GitHub issue · Closed

Metadata
Source
tuist/tuist #10922
Updated
Jun 24, 2026
Domains
Compute
Details

What was broken

Run 26219893038 timed out after 35 minutes with all three CAPI MachineDeployments stuck at 0/1 available replicas. The cluster events show why:

scalewayapplesiliconmachine/tuist-tuist-macos-fleet-0
Scaleway DeleteServer: scaleway-sdk-go: precondition failed:
unknown precondition, this server cannot be deleted before 2026-06-12 07:06:59 (will retry)

CAPI was mid-roll. Scaleway refused DeleteServer because the Mac mini was inside its multi-week Apple-licensing billing floor. With strategy: OnDelete CAPI can’t bring up the replacement until the old Machine finalizes, the controller retried every 60s, and helm upgrade --atomic --wait hung against the 0/1 MachineDeployment for the full 30-min helm timeout. The pipeline wedged on a stuck fleet reconciliation that has nothing to do with the server change being shipped.

Two independent things were wrong:

  1. The controller’s billing-floor fallback was unreachable.
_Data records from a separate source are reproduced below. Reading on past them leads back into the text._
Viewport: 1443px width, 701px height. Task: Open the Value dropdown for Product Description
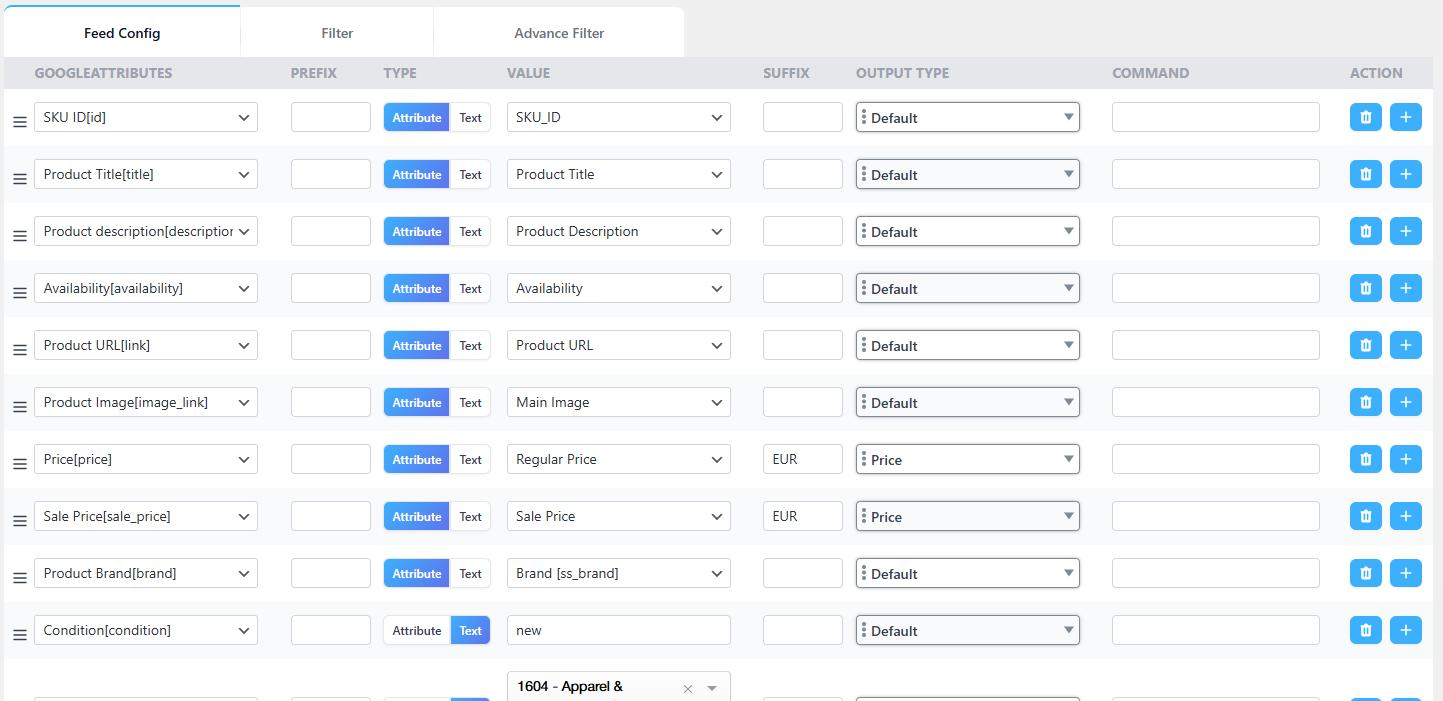click(618, 230)
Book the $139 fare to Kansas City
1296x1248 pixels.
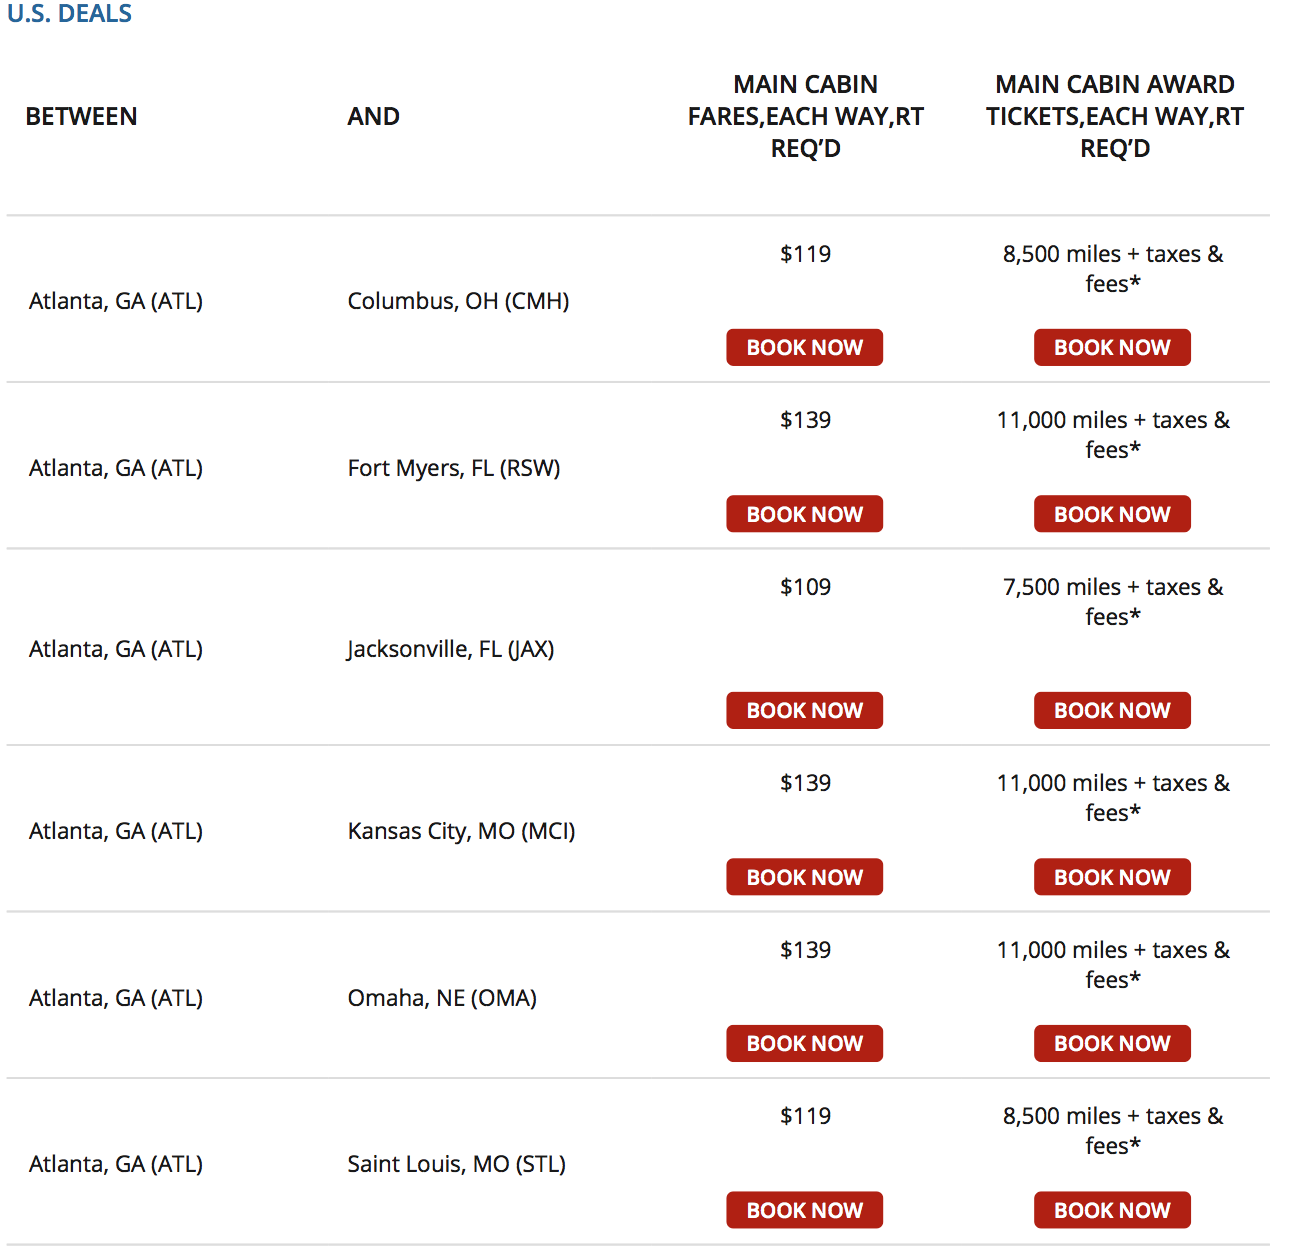coord(804,876)
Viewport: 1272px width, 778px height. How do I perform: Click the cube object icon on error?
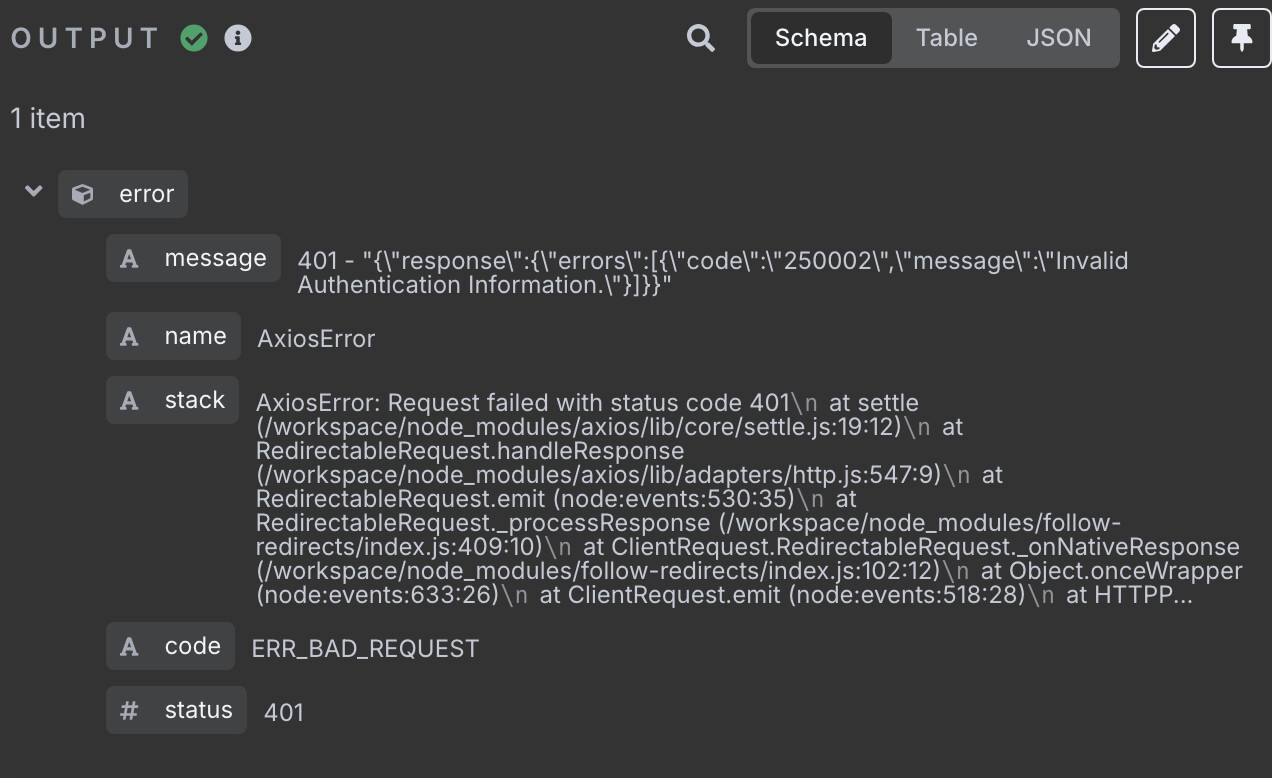(x=83, y=194)
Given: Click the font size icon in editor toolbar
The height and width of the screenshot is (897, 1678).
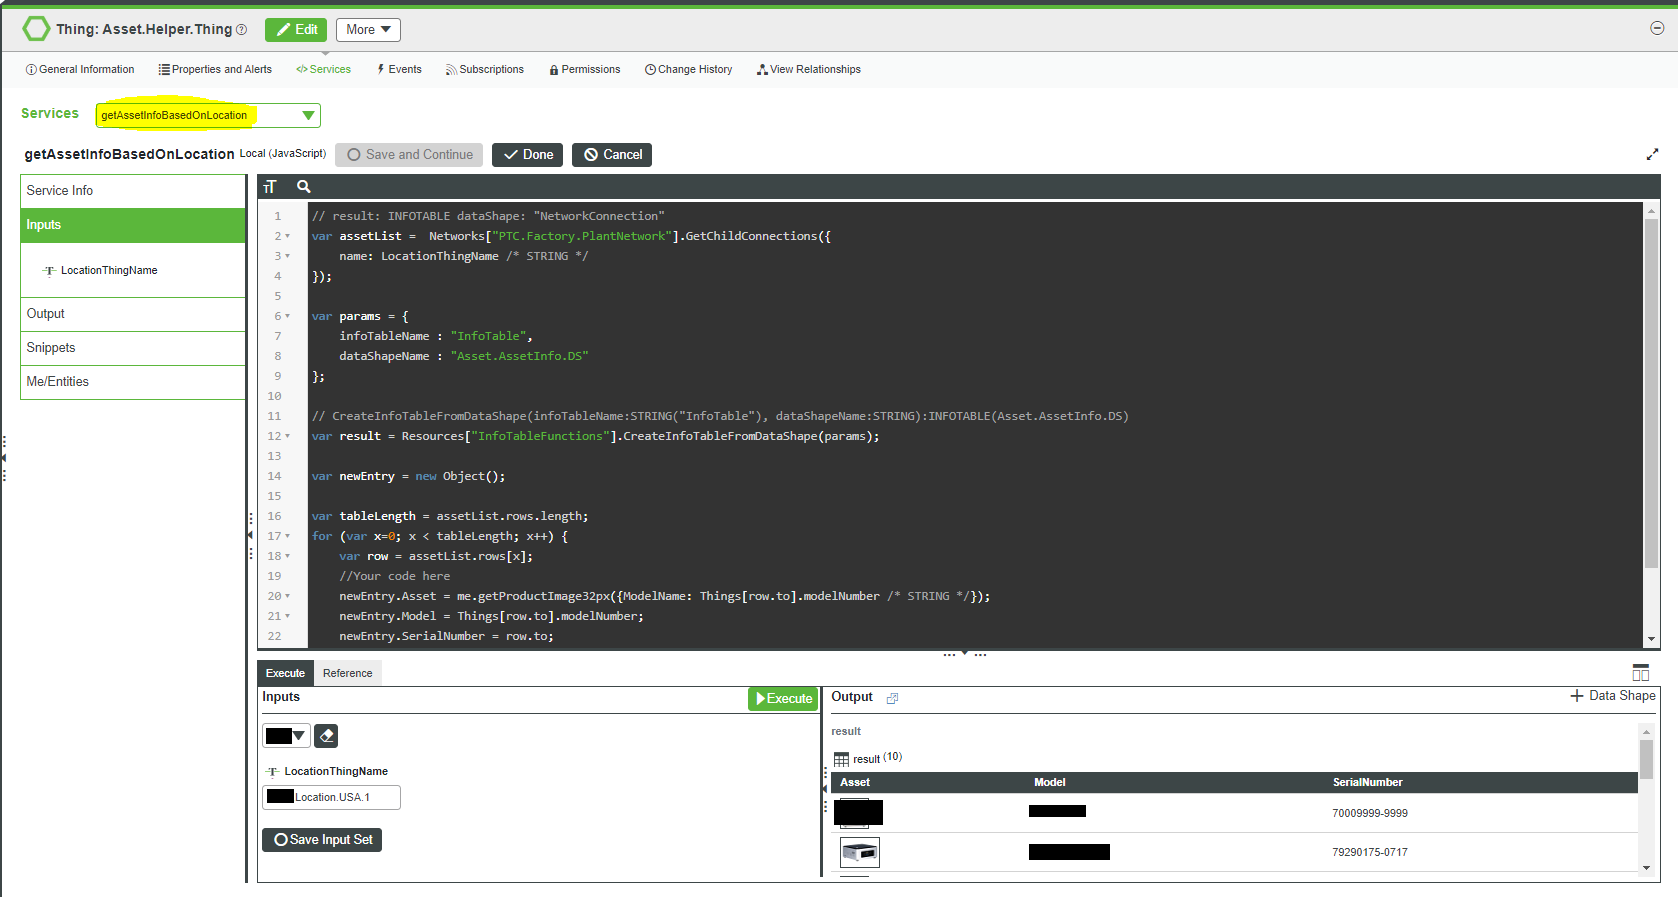Looking at the screenshot, I should pos(269,187).
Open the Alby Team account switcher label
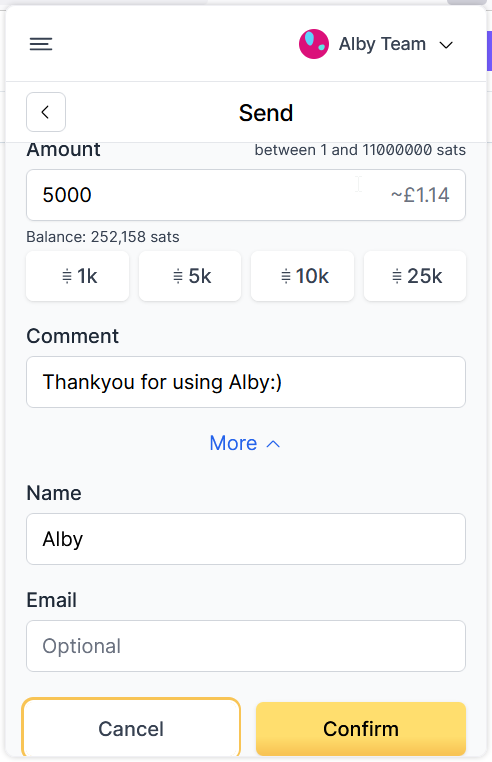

DeleteServer already has a deliberate UpdateServer(scheduleDeletion=true) fallback for HTTP 412, but the predicate isPreconditionFailed only checked *scw.ResponseError, and scaleway-sdk-go’s hasResponseError returns the more specific *scw.PreconditionFailedError for parsed standard errors. The fallback rotted unreachable with zero test coverage.
  2. The lifecycle model was wrong. Cluster-driven Machine churn (rolls, scaling, replacement) shouldn’t trigger physical-host destruction — the operator already owns host pre-ordering through the tuist-pool- workflow, so they should own host destruction too. Coupling the two lifecycles put the 24h Apple licensing floor directly into the deploy critical path.

Fixes

Fix 1 — controller predicate

isPreconditionFailed now matches both *scw.PreconditionFailedError (the typed return after hasResponseError’s unmarshalStandardError) and the generic *scw.ResponseError with StatusCode == 412 (the fallback for unparsed responses). The schedule-deletion fallback was always meant to be the safety net for the terminate path; this makes it reachable. New tests pin both error shapes plus the two interesting fallback edges. The first one fails verbatim against the old code with the exact error string from the failed canary run.

Fix 2 — lifecycle model

New ReleaseToPool(id, zone, poolPrefix) on the Scaleway client renames a server back into <poolPrefix><uuid> and triggers Scaleway’s ReinstallServer (disk wipe + reimage with the server type’s default OS, ~15-20 min async on M2-L). reconcileDelete branches: pool-adopted Machines (the default) go through ReleaseToPool; auto-order Machines and any Machine annotated tuist.dev/release-policy: terminate keep the legacy DeleteServer path.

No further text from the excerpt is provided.